In the aftermath of the financial crisis, a Bank of England investigation into the impact of quantitative easing on uk wealth distribution estimated that the poorest decile of households had seen an increase in real wealth of around £3,000 between 2008 and 2014, compared to £350,000 for the wealthiest 10 per cent.footnote1 Although this would seem to confirm the view that qe had benefited the rich, the Bank of England came to the opposite conclusion. ‘Quantitative Easing “Reduced uk Wealth Inequality” Says boe’, trumpeted the Financial Times headline on the study, reporting that there had been a slight decline in the uk’s Gini coefficient. Proportionately, the poorest decile’s £3,000 represented a larger percentage of their initial average wealth than the £350,000 received by the wealthiest. But in what sense is it ‘better’ to receive a bigger proportion of a smaller amount? Over six years, that £3,000 is less than £10 a week, which adds very little to a person’s well-being, let alone their political and economic power. The wealthiest decile got over £1,000 a week under the Bank’s qe regime. Over six years, that would be enough to buy a studio apartment in mid-town Manhattan.

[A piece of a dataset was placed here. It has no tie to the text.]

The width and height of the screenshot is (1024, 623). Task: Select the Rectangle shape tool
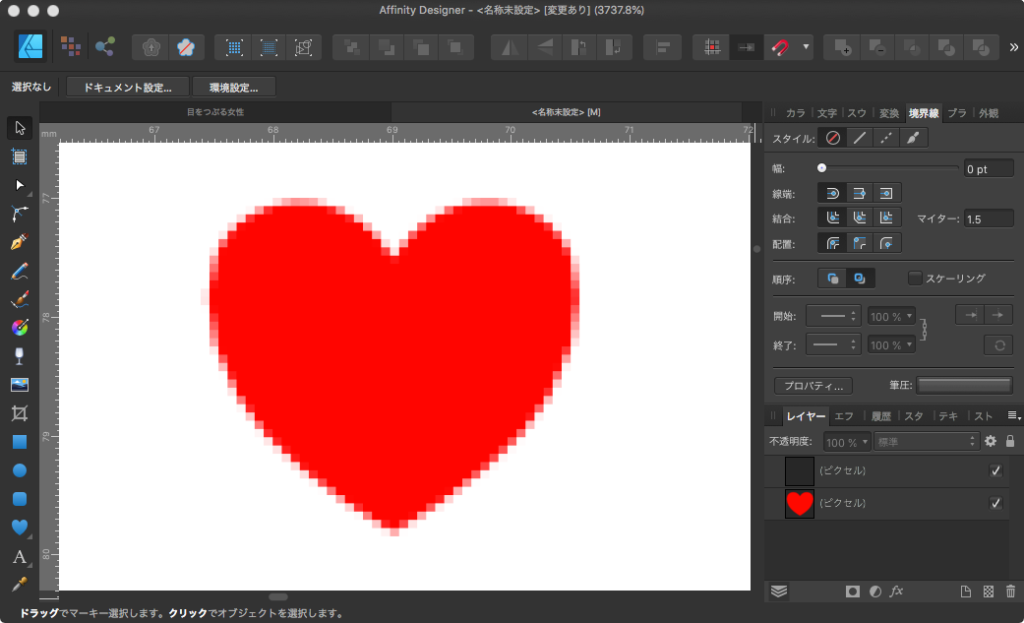pos(19,441)
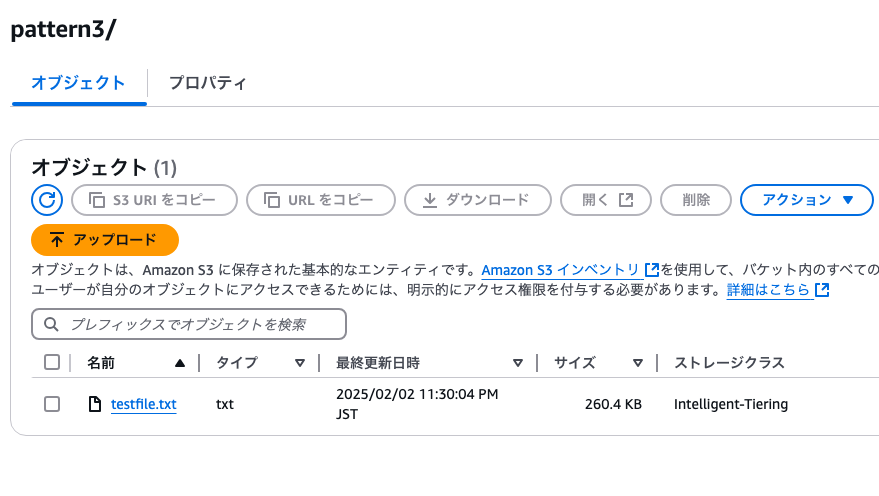
Task: Select the オブジェクト tab
Action: click(78, 83)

There was, the Bank of England researchers conceded, ‘a communication challenge for policy makers’ in explaining to the public how qe worked and helping them to understand ‘all the less direct ways in which they have benefited.’ They are right, of course, about the communication challenge. But what is at stake in teaching the public to think in terms of percentage rates of gain, as opposed to absolute amounts, when doing so apparently masks the immense wealth that flows to the already affluent? For the most part, financial and economic commentary repeatedly emphasizes rates of change, to the exclusion of overall mass amounts. Improvements in economic performance—gdp, productivity, consumer sentiment—are nearly always measured in terms of rates of growth. Among the few absolute numbers that seem to move the markets are job creation and the trade balance. Exclusive concentration on rates rather than the mass introduces a systematic bias into economic analysis. All too often, as with the Bank of England report, this bias benefits the dominant classes. The mass of wealth and power they control has been increasing monstrously relative to everyone else, despite low rates of growth. Increases for the least well-off are as much a reflection of their initial poverty as a measure of real benefit. If the bottom decile has close to zero wealth, then a tiny increment could generate a 100 per cent gain.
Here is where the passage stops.